Drug | Recommended Timing | Typical Dose | Notes |
---|---|---|---|
Dexamethasone | Induction | 4–8 mg IV | Cornerstone agent; early administration more effective. |
Ondansetron | End of surgery | 4 mg IV | Most widely used 5-HT₃RA; 8 mg oral ODT also effective. |
Granisetron | End of surgery | 0.35–3 mg IV | Slightly longer half-life. |
Palonosetron | End of surgery | 0.075 mg IV | Long-acting; useful for PDNV prevention. |
Droperidol | End of surgery | 0.625 mg IV | Highly effective; monitor QTc. |
Haloperidol | End of surgery | 0.5–1 mg IV | Alternative when droperidol unavailable. |
Aprepitant (NK₁RA) | Induction | 40 mg PO | Long-acting; prevents vomiting > nausea. |
Transdermal scopolamine | Evening before → 2 h preop | 1 patch | FDA-approved; useful for outpatients. |
💡 Preferred combinations
- Moderate risk (2 factors): dexamethasone + 5-HT₃RA
- High risk (≥3 factors): dexamethasone + 5-HT₃RA + NK₁RA or scopolamine or droperidol
🇯🇵 In Japan: ondansetron, granisetron, and palonosetron are now officially approved for PONV, whereas dexamethasone use remains off-label.
🚨 Step4:Rescue Treatment — If PONV Occurs
Even with optimal prophylaxis, breakthrough PONV can happen.
Key rule:
- If prophylaxis included a 5-HT₃RA → use droperidol, haloperidol, or promethazine.
- If dexamethasone alone was given → use a 5-HT₃RA.
- Re-dosing the same class within 6 hours is usually ineffective.
🇺🇸 In the U.S., amisulpride (Barhemsys) is now FDA-approved for both prophylaxis and rescue of PONV (5 mg IV for prevention, 10 mg IV for rescue), following failure of other classes.
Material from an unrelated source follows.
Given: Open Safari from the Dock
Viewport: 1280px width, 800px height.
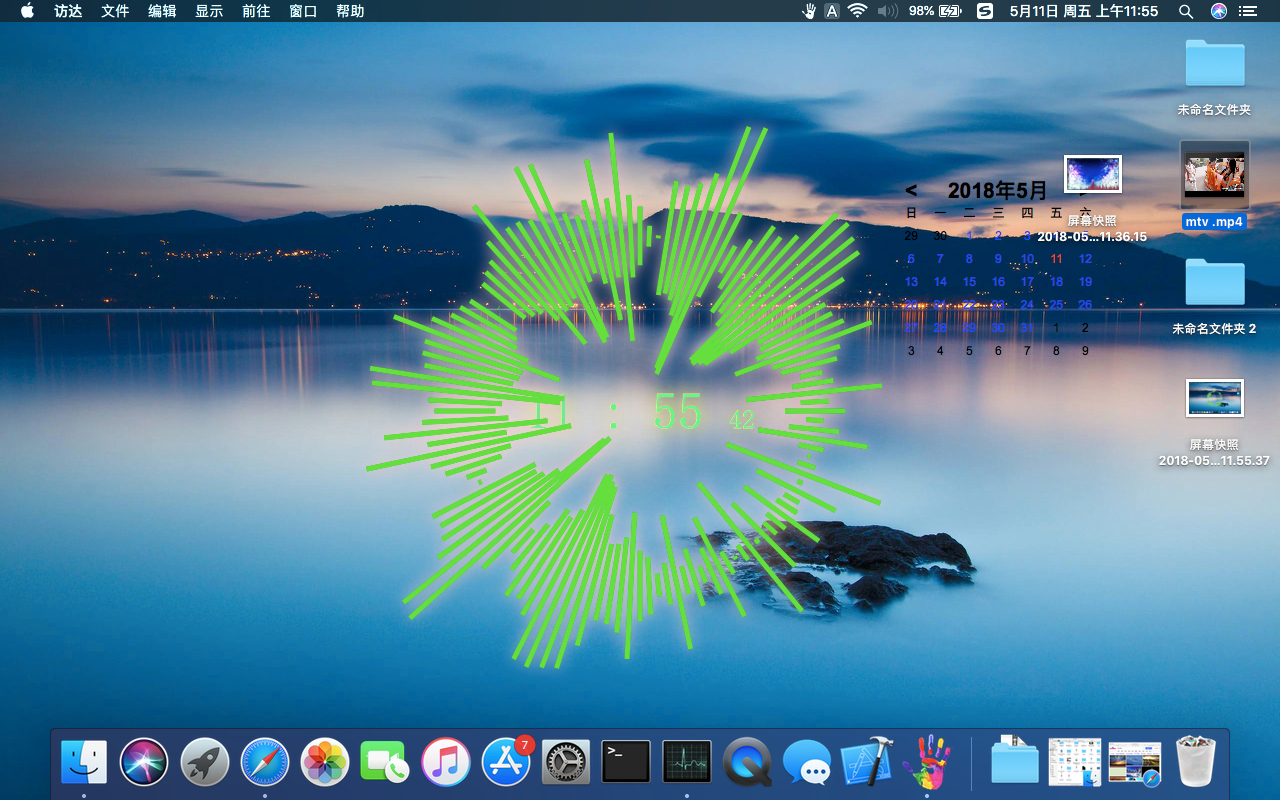Looking at the screenshot, I should pyautogui.click(x=265, y=763).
(Not yet widely approved in Asia.)
🕒 Step 5:Don’t Forget PDNV — Post-Discharge Nausea and Vomiting
Especially relevant for ambulatory surgery. Five PDNV risk factors:
- Female sex
- Age < 50 years
- Prior PONV or motion sickness
- Nausea in PACU
- Opioid use in PACU
PDNV score | Estimated incidence |
---|---|
0–1 | 10–20% |
2–3 | 30–50% |
4–5 | 60–80% |
Use long-acting antiemetics (palonosetron, aprepitant, scopolamine TTS) when PDNV risk is high.
Outpatient follow-up instructions should include hydration and rescue antiemetic guidance.
📖 Apfel CC et al., Anesth Analg 2012.
📝 Summary: Take Home Points
- ✅ Quantify risk: Apfel (adults), POVOC (children), PDNV score (outpatients).
- ✅ TIVA + opioid-sparing + hydration = first-line risk reduction.
- ✅ Use multimodal prophylaxis — combine agents with different mechanisms.
- ✅ Dexamethasone (induction) + 5-HT₃RA (end of case) = evidence-based core.
- ✅ For high-risk patients, add NK₁RA, droperidol, or scopolamine.
- ✅ Rescue with a different class if symptoms occur within 6 hours.
- ✅ Plan for PDNV in outpatients with long-acting drugs.
📚 References & Further reading
- Gan TJ et al. Fourth Consensus Guidelines for the Management of PONV. Anesth Analg. 2020.
- Apfel CC et al. A simplified risk score for predicting PONV. Anesthesiology. 1999.
- Eberhart LHJ et al. POVOC: Pediatric risk score. Anesthesiology. 2004.
- Apfel CC et al. PDNV risk factors. Anesth Analg. 2012.
- Elvir-Lazo OL, White PF. TIVA and PONV reduction. Anesth Analg. 2020.
- FDA labeling: Barhemsys (amisulpride) Package Insert, U.S. 2020.